Hunt has sought to blame Vladimir Putin for the rising cost of living, but while Russia’s invasion of Ukraine has certainly given an unwanted boost to inflation since the start of this year, the picture is more complex than that.
In the decade since the end of the 2007-2009 global financial crisis, the percentage of the working population has steadily increased and the percentage of economically inactive has decreased. Employers had no problem filling vacancies and therefore had an advantage in wage negotiations. Annual income growth has remained modest even as unemployment has fallen to levels not seen since the mid-1970s.
Then the pandemic arrived. Inactivity has started to rise again and, although it is still lower than it was a decade ago, it is up 1.4 percentage points from the level before the outbreak. of Covid-19 in the UK at the start of 2020. The employment rate moved in the opposite direction, down 1.1 points.

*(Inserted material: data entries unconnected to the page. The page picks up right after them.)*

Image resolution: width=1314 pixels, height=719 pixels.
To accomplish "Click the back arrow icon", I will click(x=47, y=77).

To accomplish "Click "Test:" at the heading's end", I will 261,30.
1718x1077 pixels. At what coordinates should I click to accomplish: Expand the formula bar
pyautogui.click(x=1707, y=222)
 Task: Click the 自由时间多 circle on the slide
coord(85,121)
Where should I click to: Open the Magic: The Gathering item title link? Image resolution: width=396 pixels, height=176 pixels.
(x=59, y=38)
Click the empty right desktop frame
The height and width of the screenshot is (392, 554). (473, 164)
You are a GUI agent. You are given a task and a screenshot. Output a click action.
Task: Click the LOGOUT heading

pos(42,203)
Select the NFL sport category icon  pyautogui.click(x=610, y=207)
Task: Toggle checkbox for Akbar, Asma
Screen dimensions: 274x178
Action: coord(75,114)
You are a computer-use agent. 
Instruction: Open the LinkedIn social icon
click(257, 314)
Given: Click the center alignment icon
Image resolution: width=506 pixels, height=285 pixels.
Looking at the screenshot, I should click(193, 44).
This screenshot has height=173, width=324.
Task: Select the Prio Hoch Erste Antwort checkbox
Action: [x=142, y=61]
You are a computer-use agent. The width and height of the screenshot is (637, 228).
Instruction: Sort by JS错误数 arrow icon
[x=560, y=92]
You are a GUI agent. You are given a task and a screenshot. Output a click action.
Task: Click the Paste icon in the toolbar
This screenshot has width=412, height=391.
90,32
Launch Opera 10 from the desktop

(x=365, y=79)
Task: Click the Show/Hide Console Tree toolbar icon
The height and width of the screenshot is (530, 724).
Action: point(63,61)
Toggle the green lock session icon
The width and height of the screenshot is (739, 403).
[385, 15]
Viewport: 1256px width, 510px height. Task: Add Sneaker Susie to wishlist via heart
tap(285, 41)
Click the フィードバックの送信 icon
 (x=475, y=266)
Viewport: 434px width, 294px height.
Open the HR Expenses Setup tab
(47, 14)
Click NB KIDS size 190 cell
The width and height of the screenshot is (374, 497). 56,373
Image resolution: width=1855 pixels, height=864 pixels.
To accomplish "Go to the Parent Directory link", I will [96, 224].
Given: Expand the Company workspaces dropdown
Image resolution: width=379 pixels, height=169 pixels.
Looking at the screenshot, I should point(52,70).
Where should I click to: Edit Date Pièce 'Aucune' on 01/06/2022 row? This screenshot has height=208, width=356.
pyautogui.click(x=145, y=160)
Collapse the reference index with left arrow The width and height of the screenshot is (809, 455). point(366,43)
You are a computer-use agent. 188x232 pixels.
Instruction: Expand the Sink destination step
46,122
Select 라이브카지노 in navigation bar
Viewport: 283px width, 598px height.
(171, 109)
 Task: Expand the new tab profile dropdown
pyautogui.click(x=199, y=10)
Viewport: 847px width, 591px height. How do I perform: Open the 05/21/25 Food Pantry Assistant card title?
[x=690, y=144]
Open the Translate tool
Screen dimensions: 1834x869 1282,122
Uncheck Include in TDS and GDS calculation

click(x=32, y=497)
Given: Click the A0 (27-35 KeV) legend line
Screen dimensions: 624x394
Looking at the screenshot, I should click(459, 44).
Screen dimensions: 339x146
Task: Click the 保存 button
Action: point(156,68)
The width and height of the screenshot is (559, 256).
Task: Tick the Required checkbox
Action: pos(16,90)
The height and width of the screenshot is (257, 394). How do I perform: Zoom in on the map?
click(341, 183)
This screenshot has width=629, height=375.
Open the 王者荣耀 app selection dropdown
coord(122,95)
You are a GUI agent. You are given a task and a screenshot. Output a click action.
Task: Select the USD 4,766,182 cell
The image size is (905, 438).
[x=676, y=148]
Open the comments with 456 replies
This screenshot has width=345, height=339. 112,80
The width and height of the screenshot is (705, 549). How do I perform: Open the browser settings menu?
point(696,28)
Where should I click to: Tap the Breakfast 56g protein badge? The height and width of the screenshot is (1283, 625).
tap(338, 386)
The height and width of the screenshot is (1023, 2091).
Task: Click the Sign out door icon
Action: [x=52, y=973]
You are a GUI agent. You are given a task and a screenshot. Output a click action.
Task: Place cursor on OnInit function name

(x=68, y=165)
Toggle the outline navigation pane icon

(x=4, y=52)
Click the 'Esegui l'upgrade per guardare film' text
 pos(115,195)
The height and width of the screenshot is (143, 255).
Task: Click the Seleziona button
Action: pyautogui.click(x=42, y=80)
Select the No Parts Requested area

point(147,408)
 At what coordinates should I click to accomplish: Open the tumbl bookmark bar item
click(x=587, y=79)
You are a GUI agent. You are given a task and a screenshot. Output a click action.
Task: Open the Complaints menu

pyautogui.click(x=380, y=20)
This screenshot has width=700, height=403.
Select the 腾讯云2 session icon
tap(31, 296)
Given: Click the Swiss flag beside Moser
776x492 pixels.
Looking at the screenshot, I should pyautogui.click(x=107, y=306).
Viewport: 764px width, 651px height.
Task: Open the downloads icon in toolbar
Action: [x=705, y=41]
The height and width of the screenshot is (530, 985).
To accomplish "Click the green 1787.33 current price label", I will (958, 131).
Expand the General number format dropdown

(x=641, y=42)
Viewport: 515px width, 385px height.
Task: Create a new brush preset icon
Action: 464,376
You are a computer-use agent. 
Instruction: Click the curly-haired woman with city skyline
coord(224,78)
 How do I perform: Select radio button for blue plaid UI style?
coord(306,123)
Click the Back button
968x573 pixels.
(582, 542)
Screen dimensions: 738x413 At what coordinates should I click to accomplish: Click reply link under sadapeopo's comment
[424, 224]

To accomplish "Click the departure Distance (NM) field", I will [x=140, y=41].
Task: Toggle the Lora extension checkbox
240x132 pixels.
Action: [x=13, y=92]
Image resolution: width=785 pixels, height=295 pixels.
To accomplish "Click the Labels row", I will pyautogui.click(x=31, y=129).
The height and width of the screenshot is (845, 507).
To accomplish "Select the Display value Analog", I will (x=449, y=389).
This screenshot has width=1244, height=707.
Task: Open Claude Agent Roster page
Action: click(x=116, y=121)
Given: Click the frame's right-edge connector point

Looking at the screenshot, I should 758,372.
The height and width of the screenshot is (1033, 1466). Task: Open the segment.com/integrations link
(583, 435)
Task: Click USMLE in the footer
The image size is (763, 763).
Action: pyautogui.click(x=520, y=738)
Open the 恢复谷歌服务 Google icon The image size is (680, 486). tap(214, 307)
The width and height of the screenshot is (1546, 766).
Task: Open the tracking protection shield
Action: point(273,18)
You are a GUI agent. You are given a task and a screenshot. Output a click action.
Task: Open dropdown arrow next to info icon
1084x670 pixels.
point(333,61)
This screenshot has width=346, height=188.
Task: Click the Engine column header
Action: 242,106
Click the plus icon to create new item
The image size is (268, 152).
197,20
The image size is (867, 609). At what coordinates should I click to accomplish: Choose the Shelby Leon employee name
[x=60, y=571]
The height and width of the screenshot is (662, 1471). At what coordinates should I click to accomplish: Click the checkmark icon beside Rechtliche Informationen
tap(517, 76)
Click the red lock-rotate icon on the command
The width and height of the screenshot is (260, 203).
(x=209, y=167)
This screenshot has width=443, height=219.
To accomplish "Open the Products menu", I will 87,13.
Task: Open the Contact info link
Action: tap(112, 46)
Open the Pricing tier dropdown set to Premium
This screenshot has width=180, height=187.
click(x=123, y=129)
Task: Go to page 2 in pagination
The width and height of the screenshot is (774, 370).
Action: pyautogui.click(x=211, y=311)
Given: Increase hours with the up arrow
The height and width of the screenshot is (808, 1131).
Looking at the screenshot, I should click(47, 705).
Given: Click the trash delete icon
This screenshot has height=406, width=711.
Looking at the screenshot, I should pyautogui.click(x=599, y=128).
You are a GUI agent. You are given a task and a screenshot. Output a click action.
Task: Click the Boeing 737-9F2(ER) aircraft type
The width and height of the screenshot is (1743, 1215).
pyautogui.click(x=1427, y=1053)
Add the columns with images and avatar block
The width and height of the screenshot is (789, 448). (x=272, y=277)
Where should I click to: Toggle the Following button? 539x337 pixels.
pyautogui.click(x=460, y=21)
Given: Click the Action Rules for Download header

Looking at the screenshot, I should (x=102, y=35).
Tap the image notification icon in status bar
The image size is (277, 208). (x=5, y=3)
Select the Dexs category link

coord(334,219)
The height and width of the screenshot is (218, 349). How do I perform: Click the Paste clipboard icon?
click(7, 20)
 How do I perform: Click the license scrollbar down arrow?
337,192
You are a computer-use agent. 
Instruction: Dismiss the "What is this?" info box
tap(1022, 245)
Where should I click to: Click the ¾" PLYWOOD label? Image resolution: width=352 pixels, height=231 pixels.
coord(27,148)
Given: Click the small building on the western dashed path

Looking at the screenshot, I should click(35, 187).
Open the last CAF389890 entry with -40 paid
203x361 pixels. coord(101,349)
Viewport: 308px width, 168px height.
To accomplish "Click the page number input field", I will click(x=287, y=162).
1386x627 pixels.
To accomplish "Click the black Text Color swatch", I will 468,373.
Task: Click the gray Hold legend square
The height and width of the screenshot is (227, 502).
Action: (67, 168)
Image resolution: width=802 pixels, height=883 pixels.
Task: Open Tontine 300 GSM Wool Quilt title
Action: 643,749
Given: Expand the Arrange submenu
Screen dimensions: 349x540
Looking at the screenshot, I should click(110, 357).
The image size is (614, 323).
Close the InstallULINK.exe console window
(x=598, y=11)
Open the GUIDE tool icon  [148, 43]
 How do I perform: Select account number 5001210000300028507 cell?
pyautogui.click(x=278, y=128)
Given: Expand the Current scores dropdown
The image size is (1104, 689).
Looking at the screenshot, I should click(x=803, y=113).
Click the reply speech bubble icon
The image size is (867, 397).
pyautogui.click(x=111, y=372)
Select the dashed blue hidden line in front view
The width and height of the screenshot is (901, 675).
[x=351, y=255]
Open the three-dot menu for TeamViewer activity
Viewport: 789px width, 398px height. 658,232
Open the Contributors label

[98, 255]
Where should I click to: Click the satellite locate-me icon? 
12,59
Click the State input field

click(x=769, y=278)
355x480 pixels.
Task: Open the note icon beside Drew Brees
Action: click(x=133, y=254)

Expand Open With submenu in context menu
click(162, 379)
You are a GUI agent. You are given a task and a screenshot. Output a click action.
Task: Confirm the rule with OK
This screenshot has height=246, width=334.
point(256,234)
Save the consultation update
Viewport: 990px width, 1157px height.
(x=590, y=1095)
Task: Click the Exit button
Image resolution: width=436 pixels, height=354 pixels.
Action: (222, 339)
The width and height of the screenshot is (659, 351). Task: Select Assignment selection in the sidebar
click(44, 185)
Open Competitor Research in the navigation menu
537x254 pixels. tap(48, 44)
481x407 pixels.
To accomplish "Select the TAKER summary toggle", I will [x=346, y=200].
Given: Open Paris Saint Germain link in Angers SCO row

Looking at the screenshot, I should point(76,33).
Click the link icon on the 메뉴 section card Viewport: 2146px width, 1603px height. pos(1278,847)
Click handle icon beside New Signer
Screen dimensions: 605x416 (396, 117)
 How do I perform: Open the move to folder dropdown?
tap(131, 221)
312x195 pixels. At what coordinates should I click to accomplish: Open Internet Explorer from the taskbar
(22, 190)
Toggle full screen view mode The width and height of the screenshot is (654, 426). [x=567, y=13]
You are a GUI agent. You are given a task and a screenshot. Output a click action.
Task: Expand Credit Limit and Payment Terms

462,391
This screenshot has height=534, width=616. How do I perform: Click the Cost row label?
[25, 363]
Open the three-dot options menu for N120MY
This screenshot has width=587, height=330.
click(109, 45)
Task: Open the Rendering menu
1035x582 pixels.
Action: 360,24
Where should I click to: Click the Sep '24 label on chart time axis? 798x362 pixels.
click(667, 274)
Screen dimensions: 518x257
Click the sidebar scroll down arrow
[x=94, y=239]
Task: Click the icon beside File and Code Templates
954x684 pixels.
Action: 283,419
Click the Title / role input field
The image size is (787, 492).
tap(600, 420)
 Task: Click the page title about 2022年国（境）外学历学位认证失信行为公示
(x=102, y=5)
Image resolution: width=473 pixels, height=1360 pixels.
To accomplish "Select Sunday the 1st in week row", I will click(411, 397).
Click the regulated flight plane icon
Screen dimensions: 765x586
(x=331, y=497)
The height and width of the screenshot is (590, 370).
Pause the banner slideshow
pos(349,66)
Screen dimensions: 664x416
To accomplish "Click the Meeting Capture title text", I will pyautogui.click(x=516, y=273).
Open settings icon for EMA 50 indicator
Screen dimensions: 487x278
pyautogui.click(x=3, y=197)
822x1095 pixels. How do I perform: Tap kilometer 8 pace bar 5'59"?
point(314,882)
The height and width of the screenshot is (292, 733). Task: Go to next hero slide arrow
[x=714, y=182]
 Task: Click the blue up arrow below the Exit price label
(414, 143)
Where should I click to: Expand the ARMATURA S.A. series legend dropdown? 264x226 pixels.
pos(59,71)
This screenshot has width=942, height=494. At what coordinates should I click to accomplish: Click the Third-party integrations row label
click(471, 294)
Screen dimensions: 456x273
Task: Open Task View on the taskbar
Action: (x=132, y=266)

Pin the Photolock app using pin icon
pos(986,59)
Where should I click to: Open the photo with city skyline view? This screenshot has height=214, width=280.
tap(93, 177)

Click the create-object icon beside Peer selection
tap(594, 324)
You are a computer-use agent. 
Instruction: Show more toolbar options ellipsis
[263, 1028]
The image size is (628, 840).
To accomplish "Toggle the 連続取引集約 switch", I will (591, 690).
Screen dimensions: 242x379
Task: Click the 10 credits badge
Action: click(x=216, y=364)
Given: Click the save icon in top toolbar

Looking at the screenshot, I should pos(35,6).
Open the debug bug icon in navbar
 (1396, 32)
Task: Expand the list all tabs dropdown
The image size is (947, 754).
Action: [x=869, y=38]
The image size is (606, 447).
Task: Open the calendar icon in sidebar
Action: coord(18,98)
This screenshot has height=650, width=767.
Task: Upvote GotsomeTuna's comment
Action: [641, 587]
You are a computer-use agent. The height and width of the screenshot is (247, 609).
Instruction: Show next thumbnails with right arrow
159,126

The increase in the number of long-term sick people seems to be the main reason for the decline in labor supply. In the past, the trend was strongest among workers aged over 50, but the Office for National Statistics said younger age groups were mainly responsible for the 0.2 point rise in inactivity during the three months preceding September. Shadow Chancellor Rachel Reeves says longer NHS waiting lists – over 7million – are partly to blame.
A shrinking workforce has meant businesses have struggled to fill vacancies that have become available as lockdown restrictions have been lifted. Unions were able to negotiate higher wages because their bargaining power increased. But although growth in total compensation – which includes bonuses – is growing at an annual rate of 6%, wages are still failing to keep up with prices. This is especially true in the public sector, where wages are only rising a little over 2% year-on-year.
Workers and employers reacted to the state of the labor market in different ways. Falling real wages have led to an increase in labor disputes, with the number of days lost on strike at its highest level in more than a decade. Meanwhile, employers’ groups have urged the government to ease migration rules to boost labor supply.
The moment may have passed as the latest data from the ONS suggests the labor market is turning around. Vacancies, while still historically high, fell for a fourth consecutive quarter; employment fell by more than 50,000 in the three months to September; and the unemployment rate rose slightly. These trends are likely to continue through the winter as policy tightening by the Bank of England and Treasury combine with rising energy bills and falling real incomes to slow the economy significantly.